There are many notable bills and firsts being passed this year. Iowa is the first state in the country to completely strip nondiscrimination protections for trans people. The Iowa Civil Rights Act previously protected trans people since 2007 with many Republican lawmakers at the time endorsing it. The new law bans updates to gender markers on birth certificates and bans schools from teaching students about LGBTQ+ identities before seventh grade. 

LGBTQ+ protest

“It’s escalated from things like the ‘don’t say gay, don’t say trans’ stuff and the book bans all the way up to removing an entire class of people from the Civil Rights Act,” Keenan Crow, director of policy and advocacy at One Iowa, a statewide LGBTQ+ advocacy organization, says. “When I started this job almost 12 years ago, I was really proud of our state. We were one of the first states to add gender identity as a protected class. We were the third state for marriage equality. I wouldn’t anymore recommend that trans folks move here because their rights are being eroded, literally, as we speak.

It’s not just trans people and LGBTQ+ minorities being targeted. Cis individuals within the community must stand with their trans siblings and not be complacent towards laws that they think may not effect them, because Republican state lawmakers are also coming for marriage equality. Six states have introduced bills to the Supreme Court trying to overturn Obergefell v. Hodges, according to the New York Times.

The Resistance

Georgia Democrats organized a mass walkout in April in response to a bill that would ban state spending on gender-affirming care for trans prisoners, according to Them. At a time when many lawmakers and agencies have submitted to President Donald Trump’s bullying tactics, Governor Janet Mills of Maine challenged his executive order, threatening federal funding for school that allow trans individuals to play on the sports teams that match their gender.

LGBTQ+ protest

After Trump personally threatened to cut the state’s funding if Maine didn’t comply, Governor Mills told him in a White House meeting, “We’ll see you in court.”

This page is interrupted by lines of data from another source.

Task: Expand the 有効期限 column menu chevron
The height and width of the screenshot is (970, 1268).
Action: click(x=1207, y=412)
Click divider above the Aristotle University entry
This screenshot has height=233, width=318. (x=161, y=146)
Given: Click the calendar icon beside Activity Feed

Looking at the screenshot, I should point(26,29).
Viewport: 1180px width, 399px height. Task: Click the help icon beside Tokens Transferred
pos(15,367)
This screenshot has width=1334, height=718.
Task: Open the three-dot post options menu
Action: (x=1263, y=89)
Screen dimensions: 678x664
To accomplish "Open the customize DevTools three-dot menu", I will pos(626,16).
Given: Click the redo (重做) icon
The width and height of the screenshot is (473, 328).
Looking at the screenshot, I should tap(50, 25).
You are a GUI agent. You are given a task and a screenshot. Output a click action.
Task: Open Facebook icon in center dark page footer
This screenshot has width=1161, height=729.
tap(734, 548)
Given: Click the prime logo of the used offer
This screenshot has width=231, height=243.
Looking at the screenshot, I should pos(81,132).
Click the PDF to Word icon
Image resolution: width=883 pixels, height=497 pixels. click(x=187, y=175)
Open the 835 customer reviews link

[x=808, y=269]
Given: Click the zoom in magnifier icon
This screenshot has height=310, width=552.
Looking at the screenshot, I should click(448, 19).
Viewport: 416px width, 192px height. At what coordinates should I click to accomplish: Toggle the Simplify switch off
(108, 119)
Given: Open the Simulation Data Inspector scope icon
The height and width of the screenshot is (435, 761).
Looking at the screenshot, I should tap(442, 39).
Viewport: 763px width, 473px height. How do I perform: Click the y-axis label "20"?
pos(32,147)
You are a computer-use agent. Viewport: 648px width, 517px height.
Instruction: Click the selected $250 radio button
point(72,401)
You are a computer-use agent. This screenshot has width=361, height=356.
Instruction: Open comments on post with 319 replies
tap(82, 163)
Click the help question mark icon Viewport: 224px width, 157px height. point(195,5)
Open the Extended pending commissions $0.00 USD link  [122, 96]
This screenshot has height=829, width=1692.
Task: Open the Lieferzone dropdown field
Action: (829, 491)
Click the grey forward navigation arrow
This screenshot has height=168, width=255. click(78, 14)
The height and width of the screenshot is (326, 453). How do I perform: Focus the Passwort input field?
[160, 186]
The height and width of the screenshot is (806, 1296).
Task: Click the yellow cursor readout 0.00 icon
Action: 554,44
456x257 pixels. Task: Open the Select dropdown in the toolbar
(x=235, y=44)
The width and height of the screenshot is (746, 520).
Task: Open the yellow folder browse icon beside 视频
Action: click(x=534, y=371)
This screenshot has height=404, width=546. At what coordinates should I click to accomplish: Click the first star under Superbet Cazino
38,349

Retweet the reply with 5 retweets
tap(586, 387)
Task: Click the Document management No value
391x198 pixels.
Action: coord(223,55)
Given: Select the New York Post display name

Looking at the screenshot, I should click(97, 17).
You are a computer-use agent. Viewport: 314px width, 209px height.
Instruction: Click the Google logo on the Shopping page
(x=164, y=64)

There have been some Republicans that have opposed anti-trans policies. Montana considered a bill to allow private citizens to sue drag performers and another bill that would allow the state to remove trans kids from their parents’ custody if they transitioned. Enough Republicans flipped their votes for both bills in order for them not to pass.

Some Democrats, however, have begun to cede. In Pennsylvania, Democrats voted in support of a bill to ban trans girls and women from girls’ sports in kindergarten through college. Their votes reflect a small but growing number of Democratic lawmakers voting against trans rights, according to Them. 

LGBTQ+ protest

“With these extreme bills that are being proposed, trans people and our allies are standing up and stepping up and saying, we won’t be erased. We will still be visible, regardless of these proposed bills,” Joelle Bayaa-Uzuri Espeut of the Normal Anomaly Initiative, one of the nation’s leading Black LGBTQ+ nonprofits, says.

“We’re being threatened just by making our identity a felony. Visibility is key. Visibility is an act of revolution. It’s an act of resistance,” she adds. “It is showing that they are not going to win.”